Hip dysplasia, also known as congenital hip dysplasia or developmental dysplasia of the hip (DDH), is a condition in which the hip joint does not develop properly, leading to misalignment between the ball (femoral head) and the socket (acetabulum) of the hip. It is typically present at birth and can vary from mild to severe. In mild cases, the ball of the femur may be loose in the socket, while in more severe cases, the ball may be completely out of the socket. Hip dysplasia in infants often goes unnoticed because babies do not experience significant pain. Healthcare providers use physical exams and imaging tests, such as ultrasound or X-rays, to diagnose the condition.
The hip joint is where the thigh bone (femur) meets the pelvis (hip bone). In a healthy hip, the rounded top of the femur, known as the femoral head, fits snugly into a socket in the pelvis called the acetabulum. However, in hip dysplasia, the femoral head doesn’t fit correctly into the acetabulum, often due to a shallow socket or an abnormal femoral head shape, leading to a poor fit. This misalignment can cause the cartilage in the joint to become damaged, leading to pain, stiffness, and a higher risk of hip dislocations.
All new-borns are tested for hip dysplasia during their first few days after birth, as part of routine screenings. These checks are repeated at 6 weeks of age. If diagnosed early, particularly before 6 months of age, the condition can be treated successfully with non-invasive methods like the Pavlik harness, a soft brace which keeps the hip in the correct position to allow the joint to develop properly. By maintaining this position, the harness allows the hip socket to gradually mold around the ball, promoting proper alignment and development. Most babies diagnosed and treated early experience no long-term effects or complications.
The most common symptoms of hip dysplasia include hip pain, typically felt in the groin, instability, or a sensation that the hip is loose. Individuals may also notice limping or leg length discrepancies. For babies, symptoms include differences in leg positioning, such as one leg turning out more than the other, limited movement of one leg, or uneven skin folds around the thighs and buttocks.

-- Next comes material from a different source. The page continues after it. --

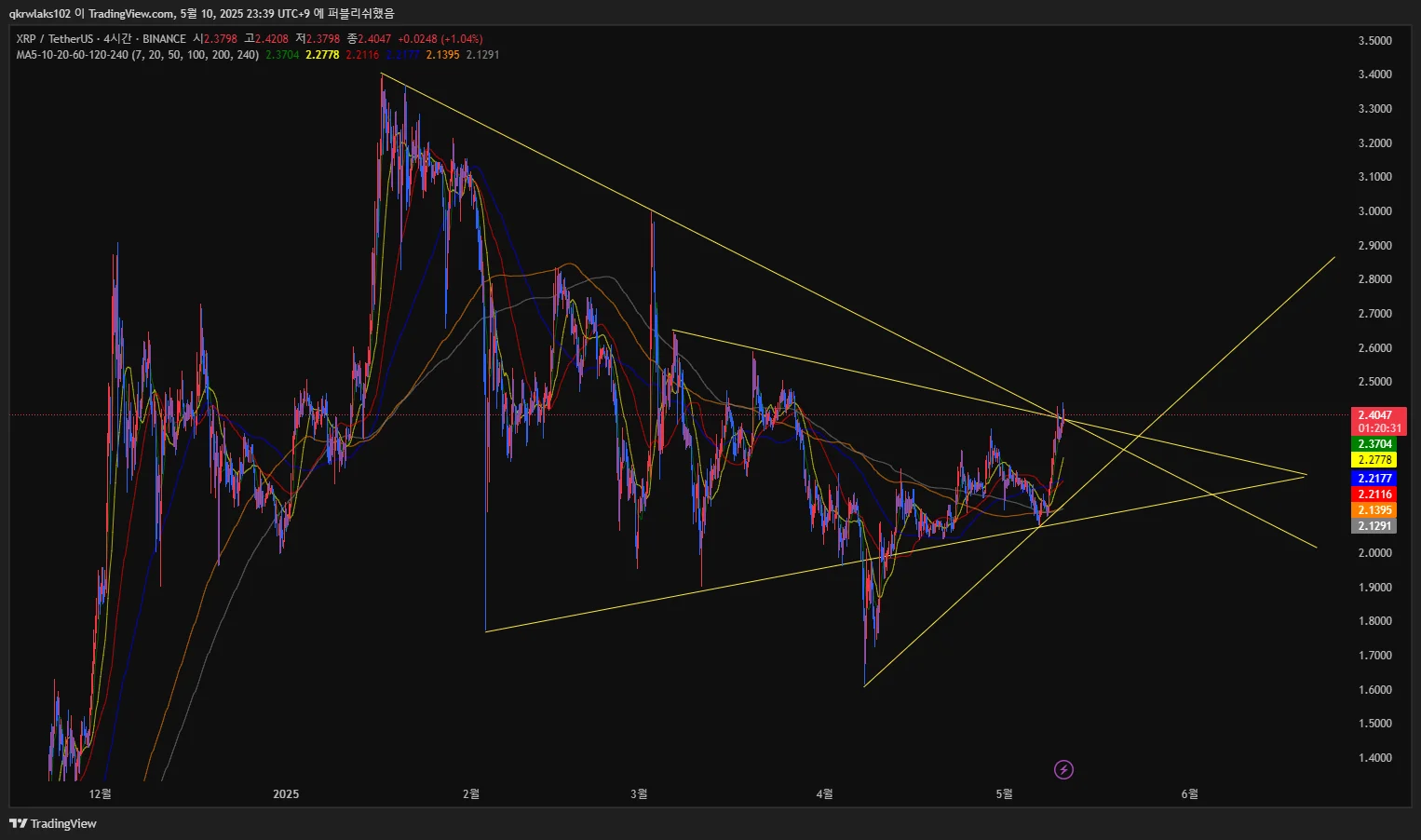Open the TradingView.com link in header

Though less common, hip dysplasia can develop in older children. In these cases, it may be caused by delayed diagnosis in infancy or may develop later in life due to other factors, such as joint instability, trauma, or wear and tear over time. The condition can lead to pain, stiffness, and difficulty walking. Treatment for older children may include physical therapy, lifestyle adjustments, or surgery, such as hip replacement, depending on the severity of the condition and its impact on daily activities. Early diagnosis and treatment, especially for infants, can prevent future complications and ensure proper hip joint development.